(Screenshot grounding data)
==============================

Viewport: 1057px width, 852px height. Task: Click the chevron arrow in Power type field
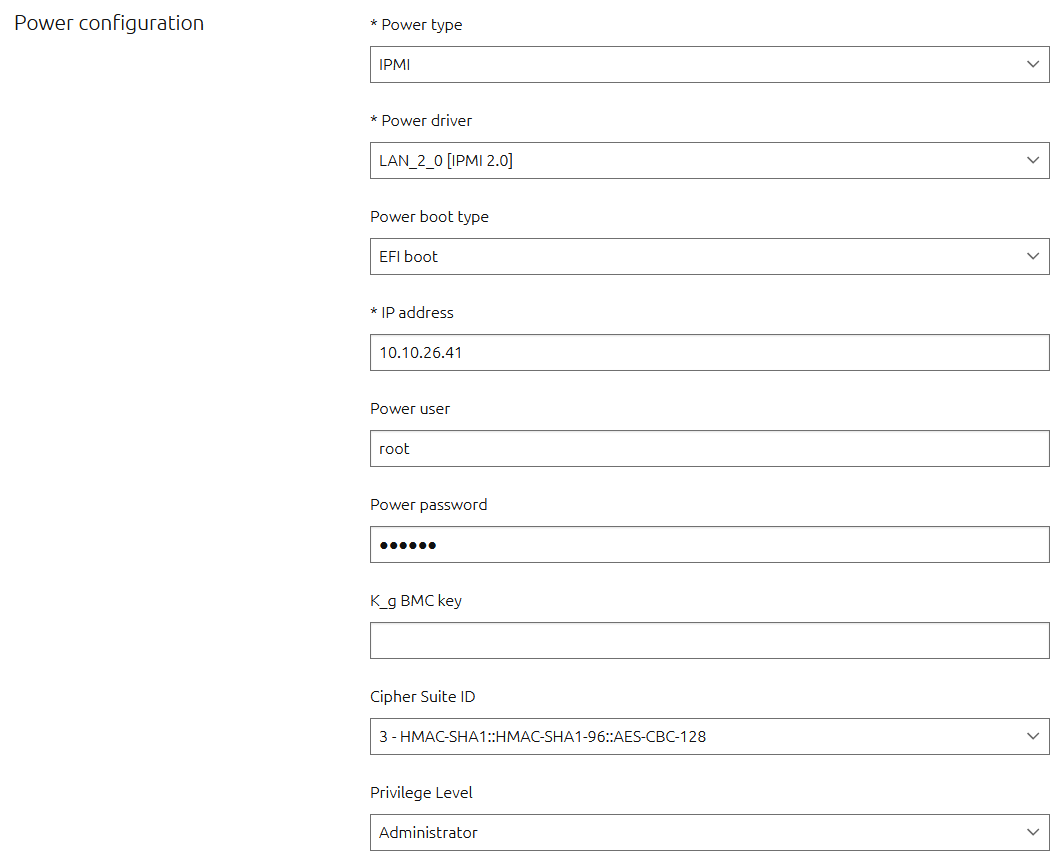click(x=1033, y=64)
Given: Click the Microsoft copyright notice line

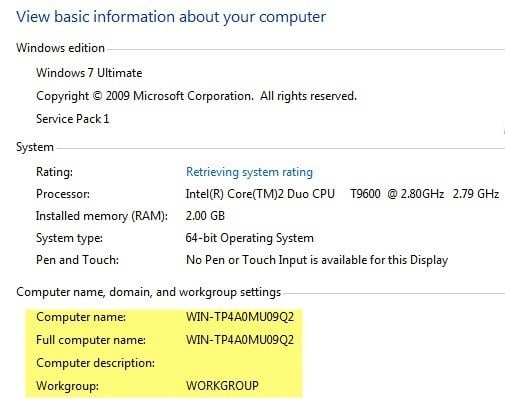Looking at the screenshot, I should (196, 96).
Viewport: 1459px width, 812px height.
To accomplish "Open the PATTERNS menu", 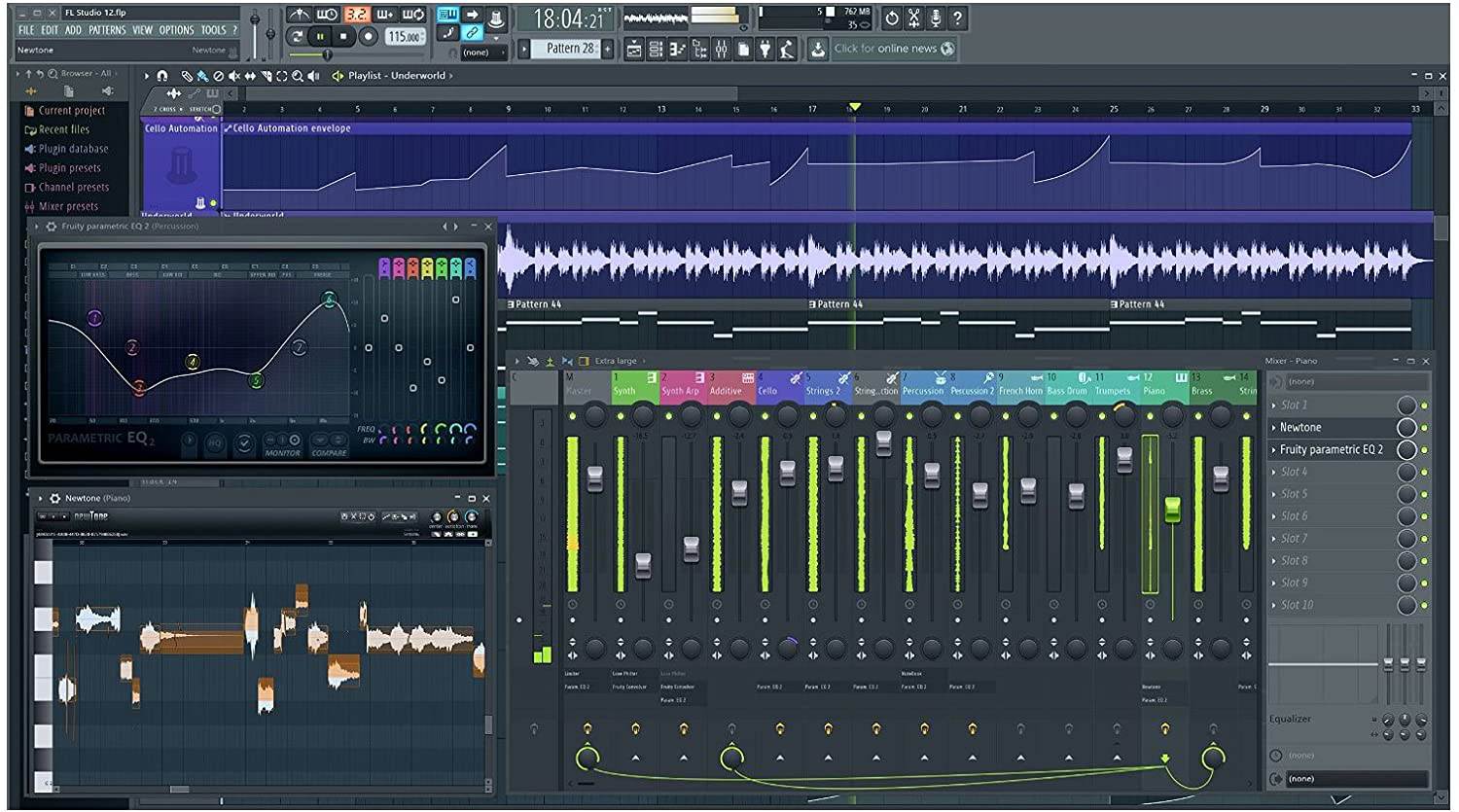I will 107,30.
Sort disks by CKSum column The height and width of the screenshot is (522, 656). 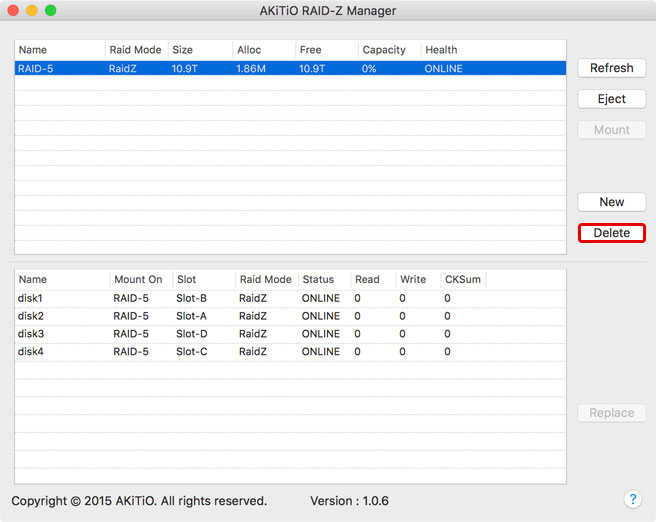(462, 280)
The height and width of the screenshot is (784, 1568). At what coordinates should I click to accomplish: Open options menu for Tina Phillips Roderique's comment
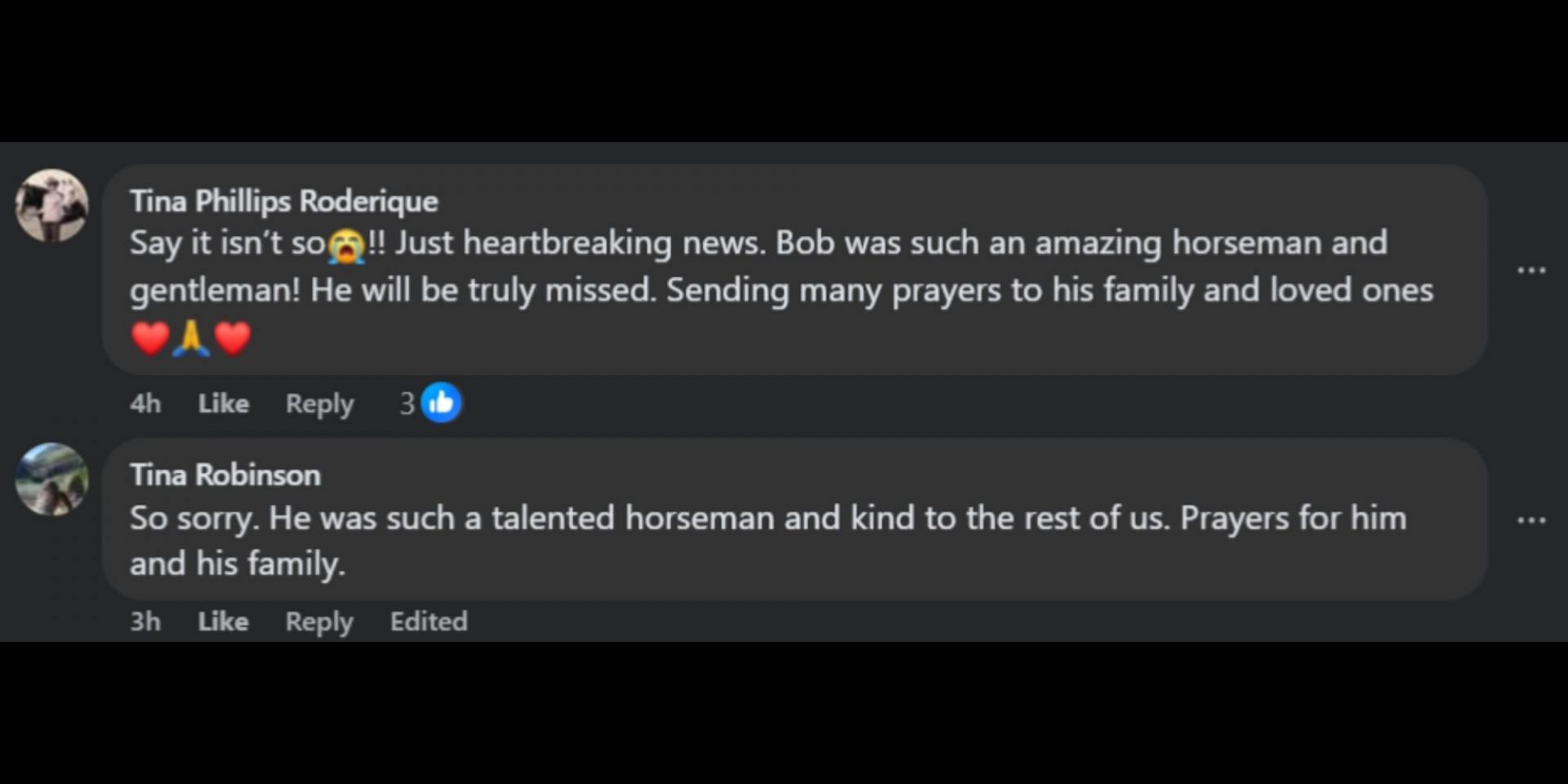pos(1531,270)
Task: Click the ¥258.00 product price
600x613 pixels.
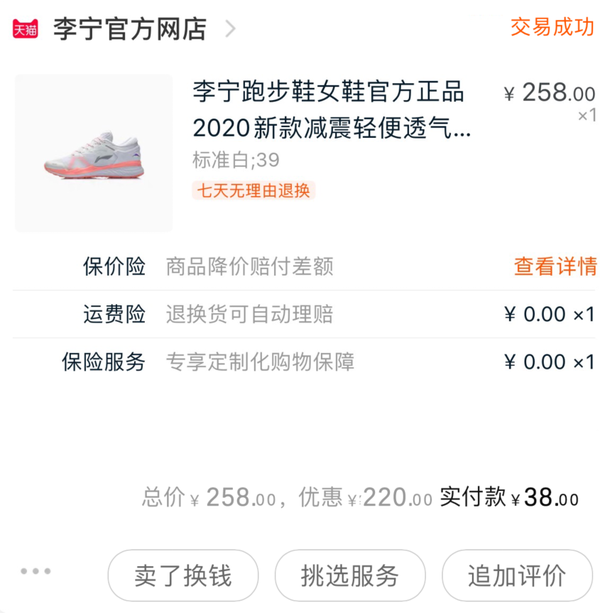Action: point(549,93)
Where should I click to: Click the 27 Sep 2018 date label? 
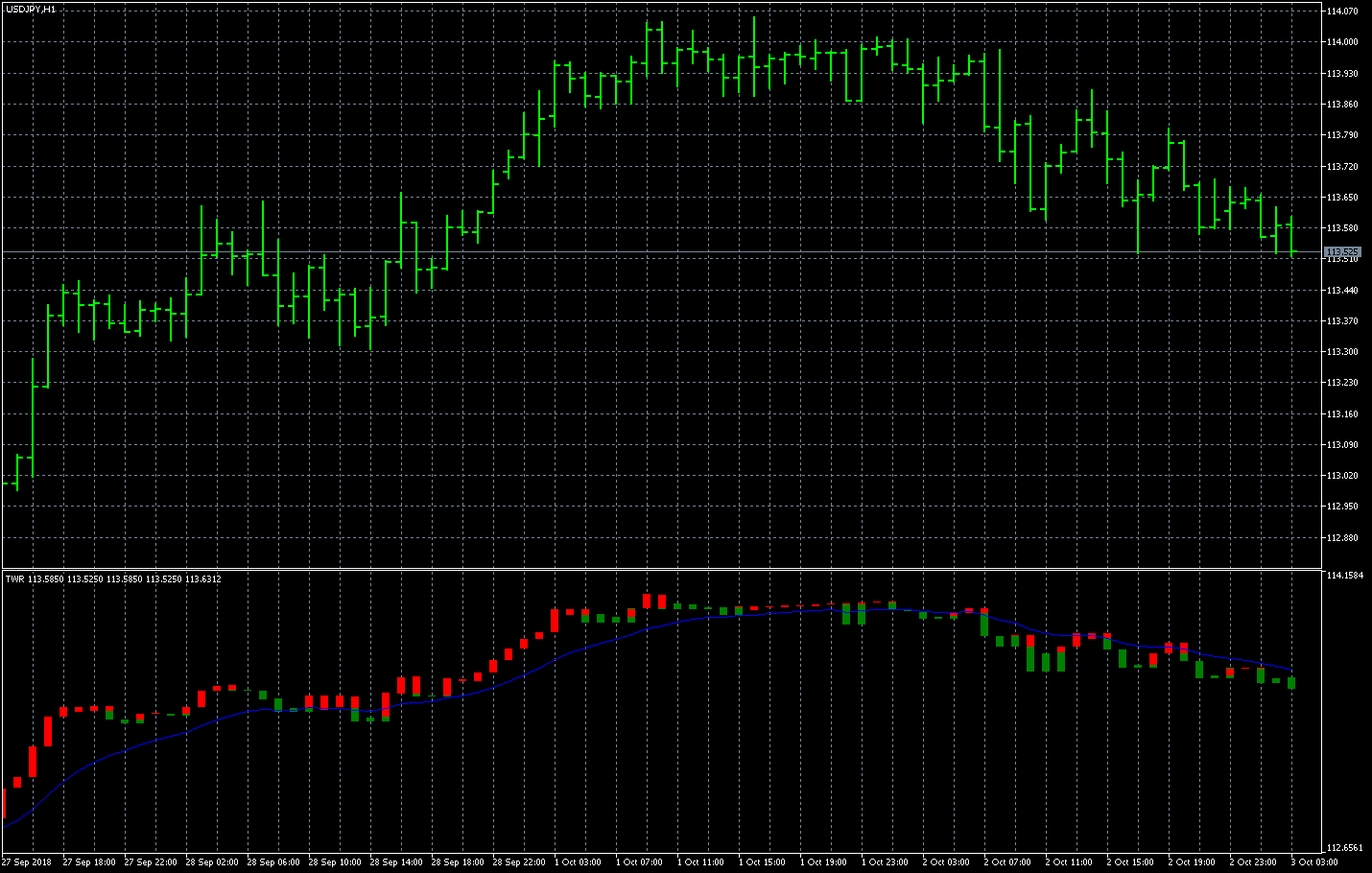28,861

==============================

- _What the task requires_
Your copy should consist solely of the lines from the line containing "Where should I" through the last line of the records above, reproduced exactly, with the pictures left out.

- _Task output_
Where should I click to: Click the 27 Sep 2018 date label? 
28,861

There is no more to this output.